* Task inputs:
※ ※ ※

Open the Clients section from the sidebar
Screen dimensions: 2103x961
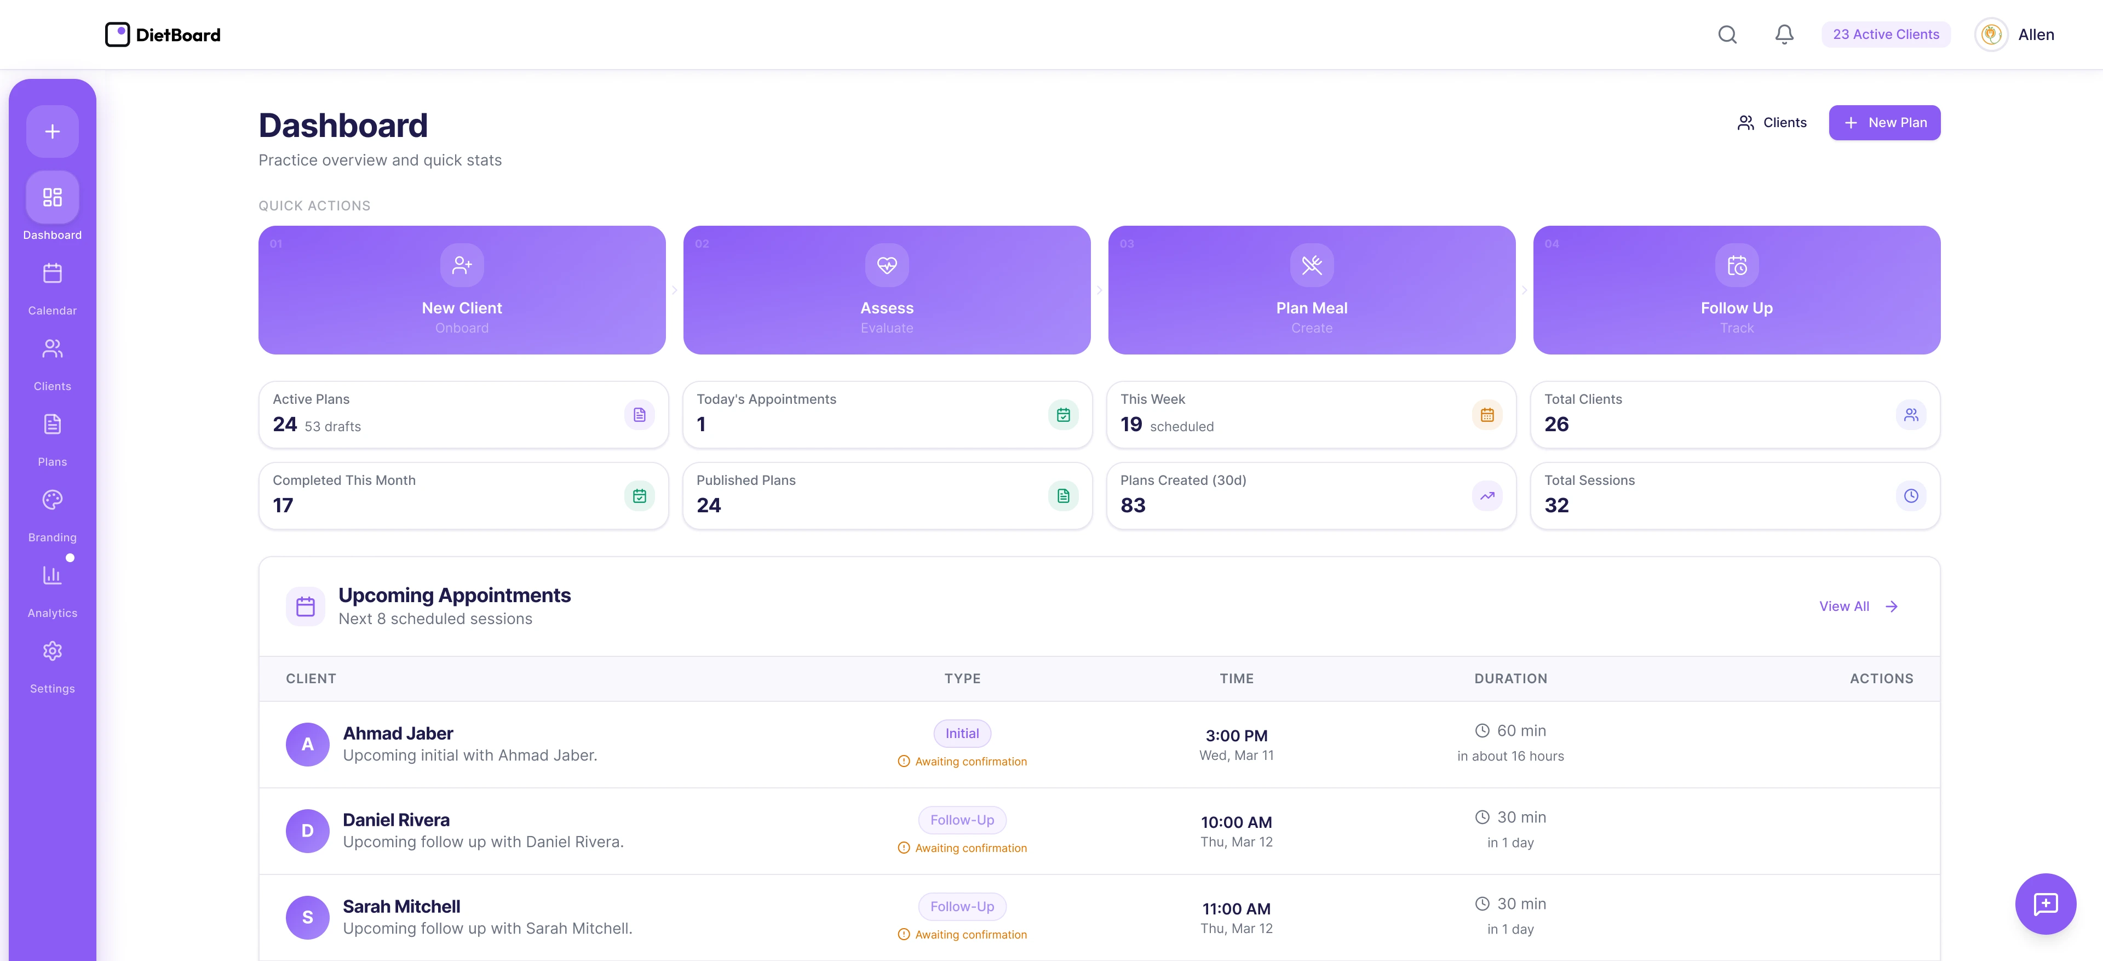click(x=51, y=349)
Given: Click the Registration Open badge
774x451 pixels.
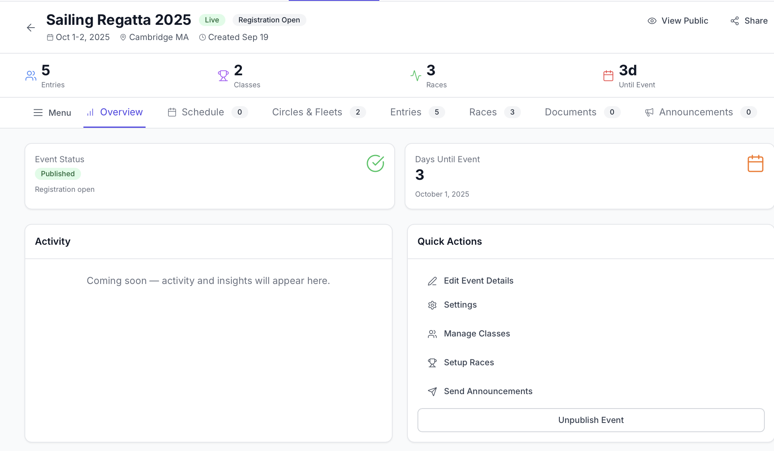Looking at the screenshot, I should pyautogui.click(x=269, y=20).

※ ※ ※

* Exercise directions:
From the data above, show each line that contains "Open".

* Output of the exercise:
Open the Clients section from the sidebar
Given: Click the Registration Open badge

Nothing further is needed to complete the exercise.